(559a) Polymer Dynamics In Single Wall Carbon Nanotube / Polystyrene Nanocomposites

Polymer nanocomposites provide access to new regimes of polymer dynamics in which the impenetrable filler particles are comparable to and frequently smaller than the polymer chain conformation. In this study, single wall carbon nanotubes (SWCNTs) / polystyrene (PS) nanocomposites were prepared by a coagulation method. Using this method, the nanotubes are evenly distributed in the polymer matrix and the SWCNTs exist as small bundles with a diameter of 9.6 nm and aspect ratio of ~35. An elastic recoil detection (ERD) method was employed to detect the tracer, deuterated polystyrene (dPS), diffusion into the nanocomposites and the tracer diffusion coefficients were determined. Rheological properties were measured in the PS linear viscoelastic regime.

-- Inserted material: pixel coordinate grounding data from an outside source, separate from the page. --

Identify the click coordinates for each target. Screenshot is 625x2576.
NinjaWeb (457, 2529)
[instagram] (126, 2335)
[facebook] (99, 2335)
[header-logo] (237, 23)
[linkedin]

The tracer diffusion coefficient first decreases and then increases with increasing SWCNT loading. The polymer entanglement molecular weight and the relaxation time remain constant according to our linear viscoelastic measurements. Therefore, this does not explain the change in the tracer diffusion coefficient. The transition from decreasing to increasing tracer diffusion corresponds approximately with the onset to rheological percolation and appears to increase to a higher SWCNT loading with decreasing matrix molecular weight. A trap model is proposed to describe the polymer diffusion in these nanocomposites. SWCNT bundles introduce traps around them into the composites system. Within and out of the trap, the polymer diffusion rates are the same, but the diffusion slows down when the tracer moves away from the nanotubes. When the SWCNT loading is below the percolation threshold, the traps are isolated and the diffusion coefficient decreases. With increasing SWCNT loading, the SWCNT bundles percolate and the traps overlap, which allows the tracer polymer to move along the nanotube network and the apparent tracer diffusion coefficient increases. With further increasing SWCNT content, the volume fraction of the trap in the composites becomes larger and larger, the tracer diffusion coefficient recovers back to the diffusion coefficient in the pure polymer. Simulated results from the trap model compare favorably with our experimental results.